Acetal phosphatidic acids: novel platelet aggregating agents

1 Palmitaldehyde, olealdehyde and linolealdehyde acetal phosphatidic acids induced rapid shape change and dose-dependent biphasic aggregation of human platelets in platelet-rich plasma; aggregation was reversible at low doses and irreversible at high doses of the acetal phosphatidic acids. The palmitaldehyde congener elicited monophasic dose-dependent aggregation of sheep platelets in platelet-rich plasma.

2 The threshold concentration for palmitaldehyde acetal phosphatidic acid (PGAP)-induced platelet aggregation was 2.5-5 μM for human platelets and 0.25-0.5 μM for sheep platelets. PGAP was 4-5 times as potent versus human platelets as the olealdehyde and linolealdehyde acetal phosphatidic acids, which were equipotent.

3 PGAP-induced irreversible aggregation of ¹⁴C]-5-hydroxytryptamine (¹⁴C]-5-HT)-labelled human platelets in platelet-rich plasma was accompanied by release of 44.0±2.4% (s.e.) of the platelet ¹⁴C]-5-HT; reversible aggregation was not associated with release. In contrast, PGAP-induced release of ¹⁴C]-5-HT-labelled sheep platelets was dose-dependent.

4 The adenosine diphosphate (ADP) antagonist, 2-methylthio-AMP, and the cyclo-oxygenase inhibitor, aspirin, abolished PGAP-induced second phase aggregation and release in human platelets but did not affect the first, reversible, phase of aggregation. Both the first and second phases of PGAP-induced aggregation were abolished by chlorpromazine, by the phospholipase A₂ inhibitor, mepacrine, and by nmolar concentrations of prostaglandin E₁ (PGE₁); these agents abolished the second, but not the first phase of ADP-induced aggregation.

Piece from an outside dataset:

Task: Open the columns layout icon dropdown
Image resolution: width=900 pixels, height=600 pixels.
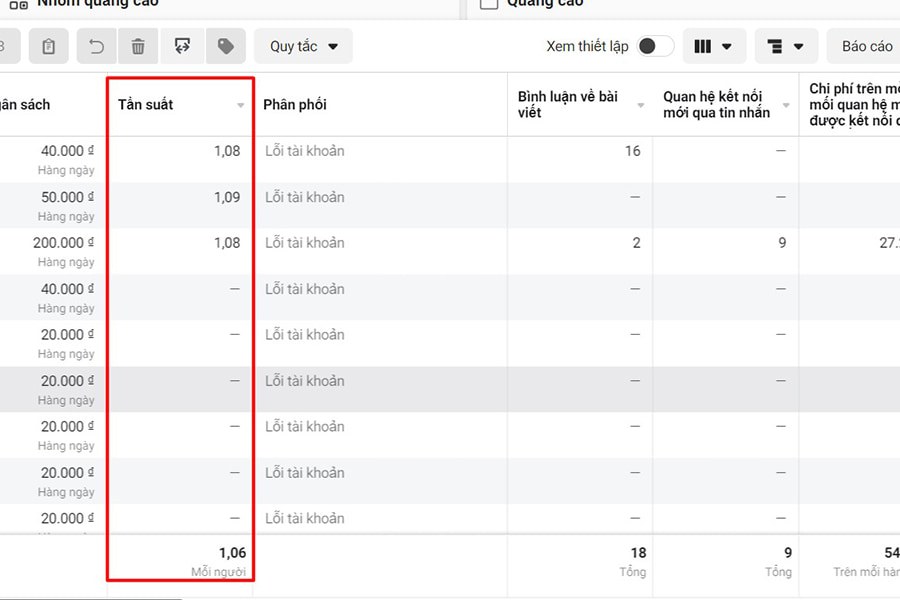Action: click(713, 46)
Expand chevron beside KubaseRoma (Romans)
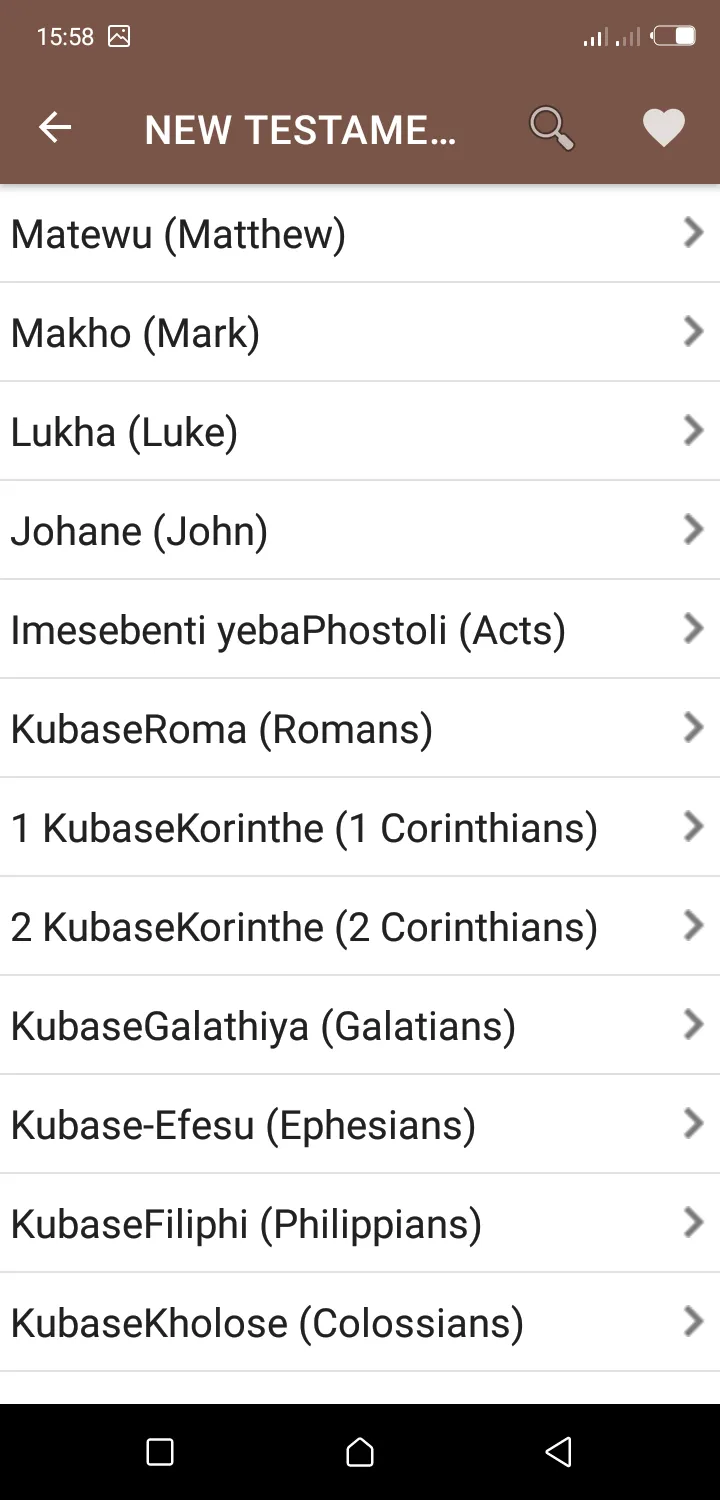Screen dimensions: 720x1500 (x=693, y=728)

5 The related phospholipids, lecithin, lysolecithin and phosphatidic acid, at <100 μM, neither induced aggregation of human platelets in platelet-rich plasma, nor modified PGAP-induced aggregation; 1-palmityl lysophosphatidic acid elicited aggregation of human platelets at a threshold concentration of 100 μM.

6 It is concluded that the acetal phosphatidic acids induce platelet aggregation per se by direct action at the platelet membrane, and that the acetal function is of primary importance in their potent platelet-stimulating activity. Moreover, as the acetal phosphatidic acids are the major components of the smooth muscle-contracting acidic phospholipid tissue extract `Darmstoff' (Vogt, 1949), their potent platelet-aggregating properties may be of physiological or pathological significance.